Politician speaking sense on schools

Politician speaking sense on schools – Some disruptive children can only be accommodated at the expense of other pupils. David Cameron grasps a nettle.

The Independent
August 1st 2007

How readily would you hand your children over into the care of strangers? Would you expect to dump them unceremoniously into the hands of a doctor or a police officer and get the best for them? That’s what happens if you send your child to a state school. Yes, there are open evenings, but no requirement for you to give any convincing assurances about your support for the school. However much you may enquire about the school and what it may provide, the school may not seek assurances from you until your child has a place.

Which may be fine where there are effective state schools, supported by responsible parents. But if your local school is disproportionately populated by children whose parents do not care and are ineffective, how would you feel about your child joining them in an institution which has no say about the terms on which it admits pupils and which has great difficulty in moving on those whose presence proves destructive of education?

Interviewed on Radio 4 yesterday, David Cameron spoke with more constructive sense on education than any politician I have heard over the past three decades. He is the first politician I have heard grasp the nettle of what to do with disaffected children whose presence in schools is inimical to education.

Firstly, and most importantly, he wants to put the onus on parents to accept a school’s expectations of its pupils, and their parents, before a place is made available. Cameron’s confidence that parents should be expected to accept the discipline that schools require in order to be able to function is striking. It is a commonplace frequently ignored that the quality of the home affects the ability of children to benefit from education.
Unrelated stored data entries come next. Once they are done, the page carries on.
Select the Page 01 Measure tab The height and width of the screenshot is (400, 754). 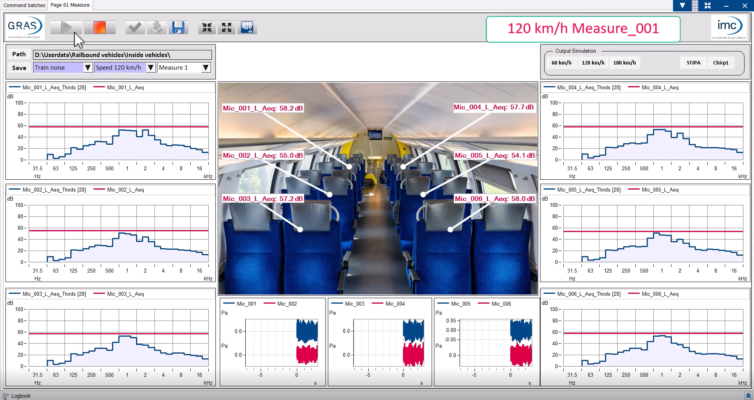[x=70, y=5]

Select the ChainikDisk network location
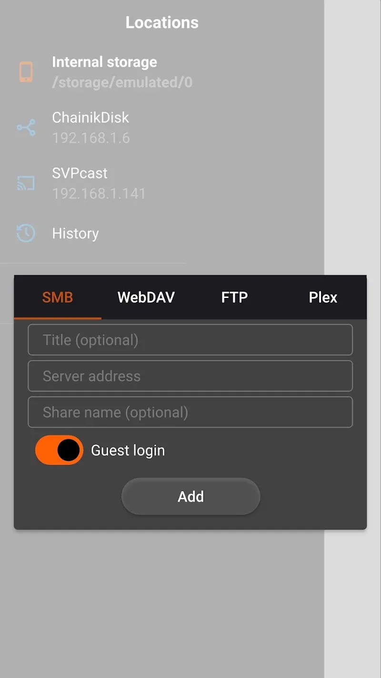(90, 127)
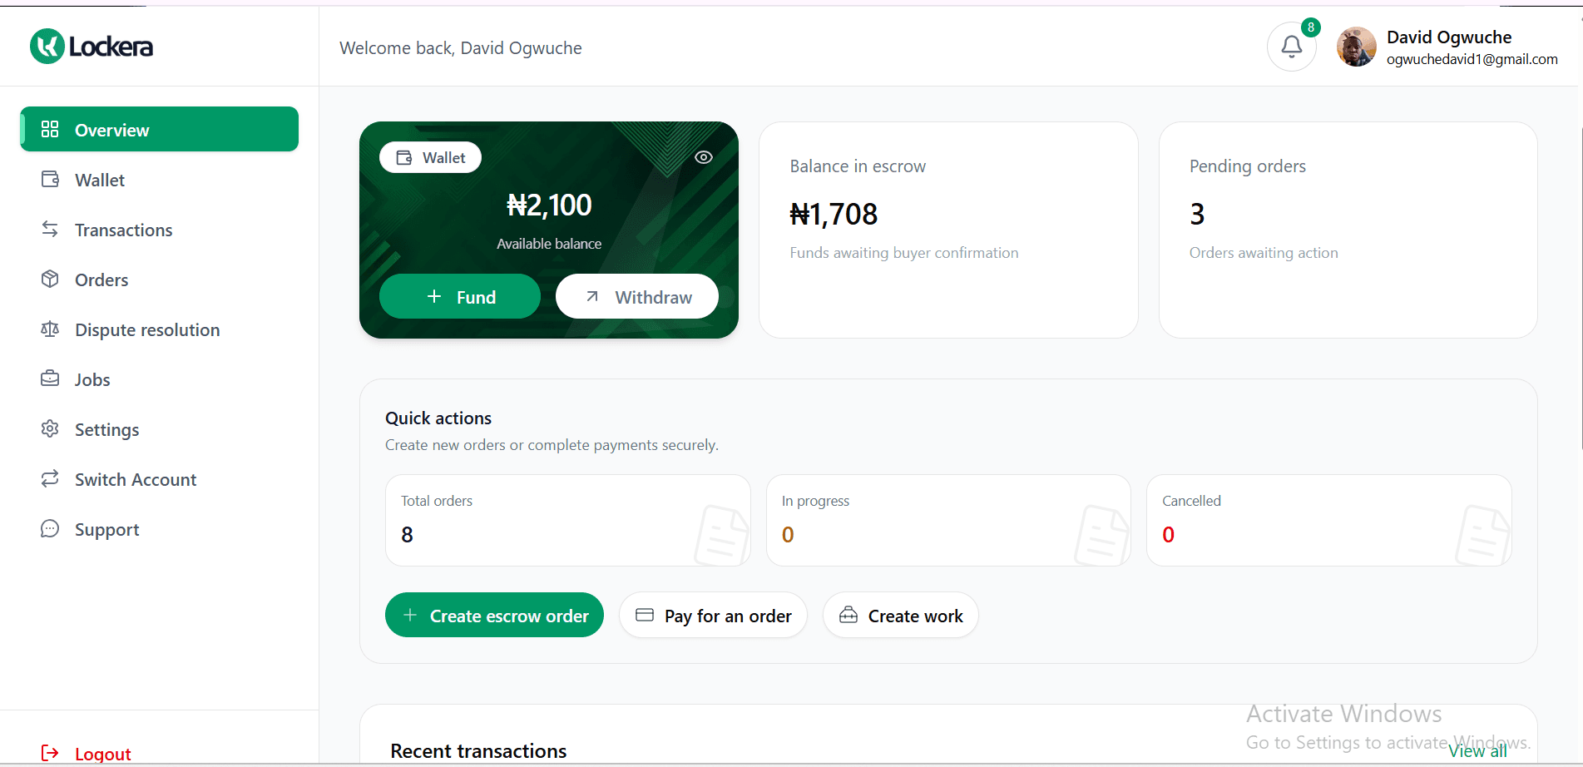Viewport: 1583px width, 767px height.
Task: Open Settings with the gear icon
Action: coord(50,429)
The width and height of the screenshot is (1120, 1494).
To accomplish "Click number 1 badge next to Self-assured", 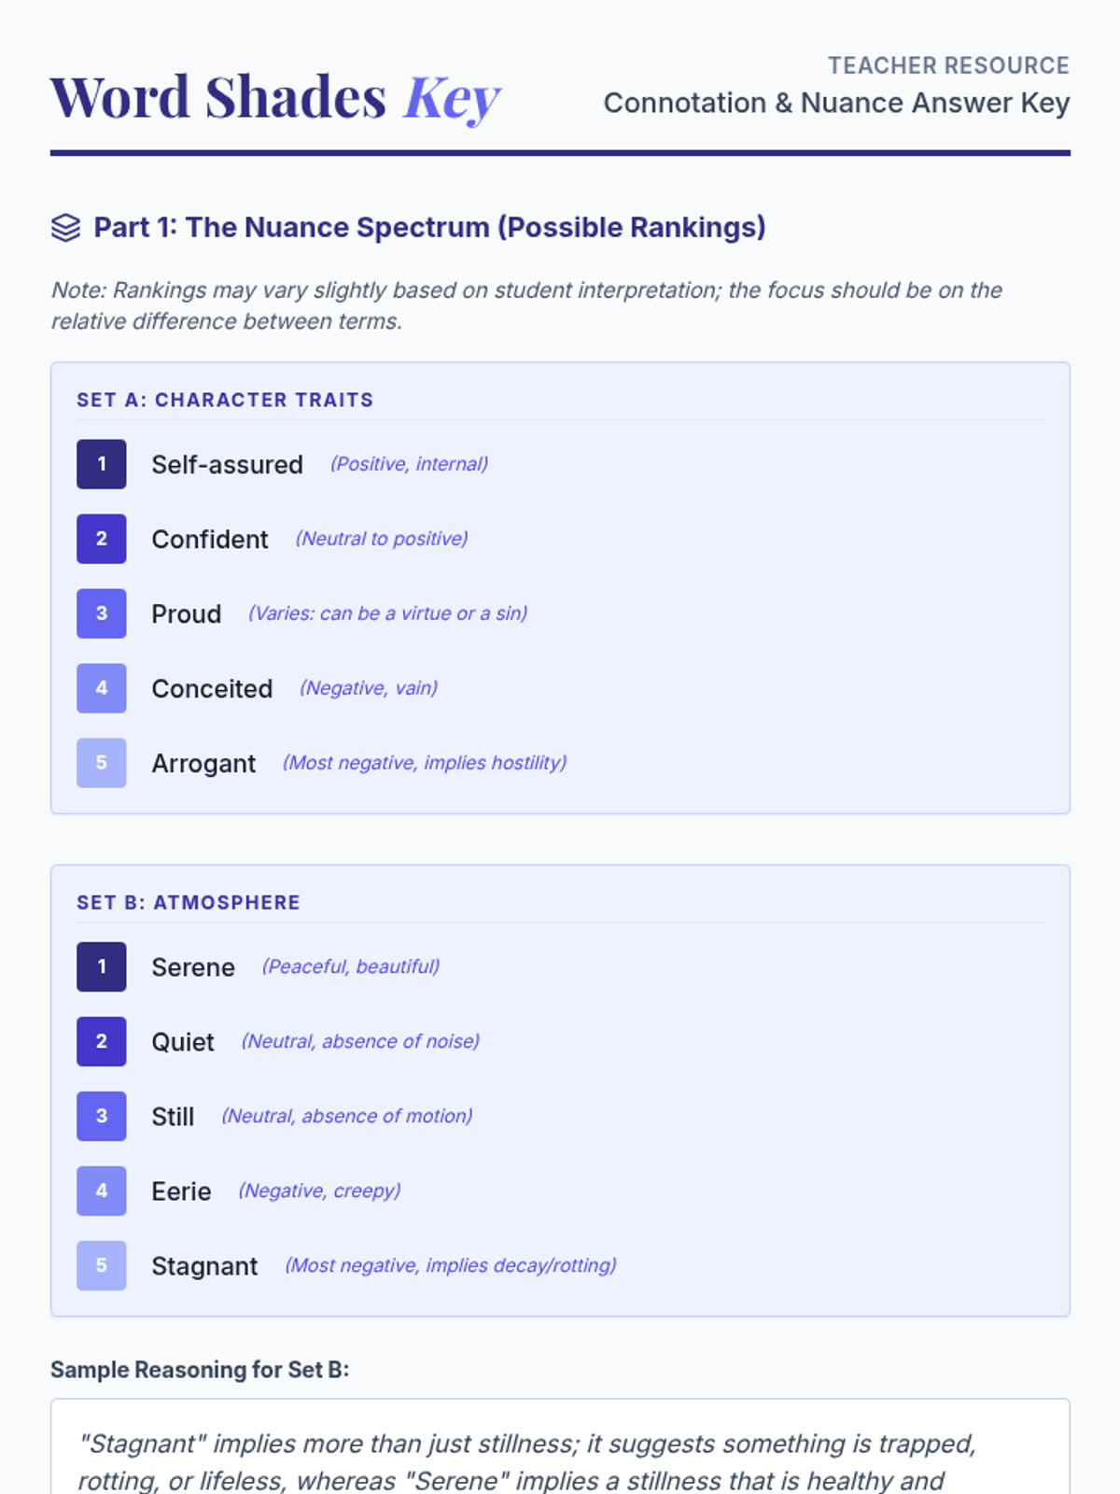I will pyautogui.click(x=102, y=464).
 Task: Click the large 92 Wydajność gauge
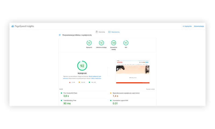point(82,66)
Compensating for failed parenting is both difficult and expensive. Both the present Labour government, and before that his own party in government, have taken fright about children who are expelled from school and have colluded in the convenient pretence that, if only enough money, or a certain kind of teacher, or a different curriculum were provided, all would be well. They have all ignored one crucial truth: that some disruptive children can only be accommodated at the expense of others.

At the very least, all parents should expect the schools to which they send their children to have control over their pupils. If they do not, what is the point of their existence? The mere fact that all parents would have to acknowledge and accept a school’s expectations of them would provide a much better starting point for a child’s time at school and a proper contract from which an aggrieved party, in the case of disruptive pupils, the school, would be released.

For once, I can hear a senior politician facing a truth which the politically correct find uncomfortable, that dragooning young people together in large numbers can create powerful antisocial forces which, in schools, can detract from effective teaching. To his credit, Cameron has not adopted this view without having considered the political consequences: young people on the streets during school hours without educational provision. He is not deflected. His argument follows logically, and, having suggested a way of ensuring that state schools are better able to function, he addresses the next problem, the children who are not in school.

Mr Cameron wants to keep open special units for children for whom ordinary schools are too demanding. He acknowledges the difficulties and expense for the state in providing for excluded pupils. By retaining, and perhaps adding to, smaller units for children for whom large schools are difficult places, children who would benefit from closer academic attention and fewer sources of distraction, he will make effective provision for some of these children. Mr Cameron also wants to encourage voluntary bodies and organisations to play a part. It is the voluntary basis of these bodies that enable them to function in ways that are difficult for schools. No one has to be there, so compulsion is not an issue, and they are not open to direction or coercion in the way that state schools are.

Mr Cameron’s main proposal would also involve reversing Tony Blair’s capitulation to his left wing last year when he outlawed the interviewing of parents before allocating school places, something by which the governors of his sons’ school set much store. What Mr Blair grabbed for his boys, he was not prepared to insist upon as a minimum standard for the rest of us. On this showing, Mr Cameron will do far more than Mr Blair, both for children in schools and for the poor wretches for whom school is just too much.